[TEXTO APRESENTADO]:
________

UFPA é hoje a maior produtora, no mundo, de ciência sobre a Amazônia, diz reitor Emmanuel Tourinho
Após oito anos no cargo, ele está deixando o comando da Reitoria e voltará ser professor da instituição
"A Universidade é hoje, no mundo, a maior produtora de ciência sobre a Amazônia. No momento em que o mundo volta os olhos para a Amazônia, nós somos a instituição que mais conhece a realidade da sociobiodiversidade amazônica". É o que afirma o reitor da UFPA, Emmanuel Zagury Tourinho, que, após oito anos, está deixando o cargo. Ele foi empossado, pela primeira vez, em outubro de 2016 e reconduzido ao cargo em outubro de 2020. Ele será sucedido pelo professor Gilmar Pereira, que é seu atual vice-reitor, que assumirá suas funções no dia 15 de outubro.
Tourinho é graduado em Psicologia- Bacharelado, mestre em Psicologia Social pela Pontifícia Universidade Católica de São Paulo e doutor em Psicologia Experimental pela Universidade de São Paulo.

________

[ENUNCIADO DA TAREFA]: Traduza para o inglês esta frase do texto sobre a UFPA: "Ele foi empossado, pela primeira vez, em outubro de 2016 e reconduzido ao cargo em outubro de 2020." Os dados não têm relação com o texto sobre a UFPA.

________

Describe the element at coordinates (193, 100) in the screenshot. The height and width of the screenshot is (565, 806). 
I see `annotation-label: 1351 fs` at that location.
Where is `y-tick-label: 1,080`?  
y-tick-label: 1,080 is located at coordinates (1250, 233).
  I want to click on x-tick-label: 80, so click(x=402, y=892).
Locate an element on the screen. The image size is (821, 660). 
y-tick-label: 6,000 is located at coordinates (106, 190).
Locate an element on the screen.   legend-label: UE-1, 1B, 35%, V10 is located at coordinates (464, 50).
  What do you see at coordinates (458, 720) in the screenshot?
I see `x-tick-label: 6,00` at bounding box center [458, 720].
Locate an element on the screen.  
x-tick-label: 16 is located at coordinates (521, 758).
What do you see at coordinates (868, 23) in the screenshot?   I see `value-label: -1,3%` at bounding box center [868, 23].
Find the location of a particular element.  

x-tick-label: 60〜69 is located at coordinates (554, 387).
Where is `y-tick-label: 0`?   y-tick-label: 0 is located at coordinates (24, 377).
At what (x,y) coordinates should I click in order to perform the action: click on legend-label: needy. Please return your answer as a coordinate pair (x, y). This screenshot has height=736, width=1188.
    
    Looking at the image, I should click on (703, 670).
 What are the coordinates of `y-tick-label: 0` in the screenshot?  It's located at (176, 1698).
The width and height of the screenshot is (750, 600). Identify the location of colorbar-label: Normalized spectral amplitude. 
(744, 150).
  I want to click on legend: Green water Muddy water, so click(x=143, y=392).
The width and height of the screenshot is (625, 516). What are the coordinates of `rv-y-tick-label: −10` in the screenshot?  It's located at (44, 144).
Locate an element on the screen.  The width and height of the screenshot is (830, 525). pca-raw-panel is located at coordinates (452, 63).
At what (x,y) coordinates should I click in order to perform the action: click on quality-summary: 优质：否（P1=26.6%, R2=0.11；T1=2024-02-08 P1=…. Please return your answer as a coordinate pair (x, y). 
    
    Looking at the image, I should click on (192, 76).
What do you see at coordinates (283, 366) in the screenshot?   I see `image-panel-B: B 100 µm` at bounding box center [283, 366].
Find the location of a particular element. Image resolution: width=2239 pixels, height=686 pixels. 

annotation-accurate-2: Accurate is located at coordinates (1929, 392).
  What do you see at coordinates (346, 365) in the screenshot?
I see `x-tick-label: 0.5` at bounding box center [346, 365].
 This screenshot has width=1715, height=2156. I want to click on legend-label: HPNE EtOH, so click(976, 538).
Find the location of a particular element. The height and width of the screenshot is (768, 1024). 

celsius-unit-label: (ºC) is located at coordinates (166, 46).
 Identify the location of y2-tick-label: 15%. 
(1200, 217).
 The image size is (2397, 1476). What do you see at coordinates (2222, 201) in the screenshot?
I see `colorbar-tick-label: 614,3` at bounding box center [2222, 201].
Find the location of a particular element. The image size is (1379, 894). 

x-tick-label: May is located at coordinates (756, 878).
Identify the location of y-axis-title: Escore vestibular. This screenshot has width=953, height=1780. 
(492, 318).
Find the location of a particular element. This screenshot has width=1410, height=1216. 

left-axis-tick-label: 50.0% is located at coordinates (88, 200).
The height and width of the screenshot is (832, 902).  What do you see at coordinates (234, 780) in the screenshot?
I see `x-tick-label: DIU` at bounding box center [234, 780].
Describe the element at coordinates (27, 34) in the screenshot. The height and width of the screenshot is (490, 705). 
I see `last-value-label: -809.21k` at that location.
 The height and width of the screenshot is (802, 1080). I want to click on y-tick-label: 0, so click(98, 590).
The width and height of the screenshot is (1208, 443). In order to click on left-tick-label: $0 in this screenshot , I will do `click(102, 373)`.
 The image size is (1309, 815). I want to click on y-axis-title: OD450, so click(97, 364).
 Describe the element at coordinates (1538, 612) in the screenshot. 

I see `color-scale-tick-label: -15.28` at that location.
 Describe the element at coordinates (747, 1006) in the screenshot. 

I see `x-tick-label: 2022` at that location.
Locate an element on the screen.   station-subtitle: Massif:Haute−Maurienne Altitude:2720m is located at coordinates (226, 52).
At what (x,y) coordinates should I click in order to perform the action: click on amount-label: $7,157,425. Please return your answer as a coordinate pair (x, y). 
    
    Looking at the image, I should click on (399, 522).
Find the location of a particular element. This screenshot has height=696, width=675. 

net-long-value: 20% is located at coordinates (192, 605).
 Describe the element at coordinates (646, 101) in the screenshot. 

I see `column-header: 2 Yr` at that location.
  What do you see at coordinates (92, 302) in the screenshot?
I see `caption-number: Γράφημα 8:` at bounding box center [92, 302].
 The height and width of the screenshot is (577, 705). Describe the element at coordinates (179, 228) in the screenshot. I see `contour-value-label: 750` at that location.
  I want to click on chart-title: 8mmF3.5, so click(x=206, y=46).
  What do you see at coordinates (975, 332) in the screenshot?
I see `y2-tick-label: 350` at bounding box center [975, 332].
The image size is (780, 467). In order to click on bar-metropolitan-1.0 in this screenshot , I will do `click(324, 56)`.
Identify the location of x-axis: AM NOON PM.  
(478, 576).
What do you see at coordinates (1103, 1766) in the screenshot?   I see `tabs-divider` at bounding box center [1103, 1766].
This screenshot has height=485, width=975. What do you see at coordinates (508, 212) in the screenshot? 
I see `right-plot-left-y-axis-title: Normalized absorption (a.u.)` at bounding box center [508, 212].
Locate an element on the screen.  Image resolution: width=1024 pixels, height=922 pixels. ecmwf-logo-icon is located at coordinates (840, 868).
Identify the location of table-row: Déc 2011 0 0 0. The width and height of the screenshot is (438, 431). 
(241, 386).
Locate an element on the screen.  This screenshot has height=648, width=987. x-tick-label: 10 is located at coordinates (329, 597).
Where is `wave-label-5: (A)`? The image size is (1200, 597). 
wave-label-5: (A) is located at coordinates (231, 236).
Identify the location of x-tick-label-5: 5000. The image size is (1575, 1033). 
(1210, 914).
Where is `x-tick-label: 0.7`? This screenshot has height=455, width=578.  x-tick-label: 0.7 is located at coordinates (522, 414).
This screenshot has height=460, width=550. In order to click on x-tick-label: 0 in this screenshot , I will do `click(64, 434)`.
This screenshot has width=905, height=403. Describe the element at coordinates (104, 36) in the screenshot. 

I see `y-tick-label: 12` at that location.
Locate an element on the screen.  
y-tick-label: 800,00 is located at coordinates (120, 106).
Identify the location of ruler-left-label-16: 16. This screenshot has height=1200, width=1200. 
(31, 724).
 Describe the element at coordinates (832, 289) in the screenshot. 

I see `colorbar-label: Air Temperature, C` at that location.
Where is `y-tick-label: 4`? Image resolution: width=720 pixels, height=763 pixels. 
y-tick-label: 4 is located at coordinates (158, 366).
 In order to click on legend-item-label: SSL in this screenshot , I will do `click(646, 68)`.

________

[RESPOSTA]: He was sworn in for the first time in October 2016 and reappointed to the position in October 2020.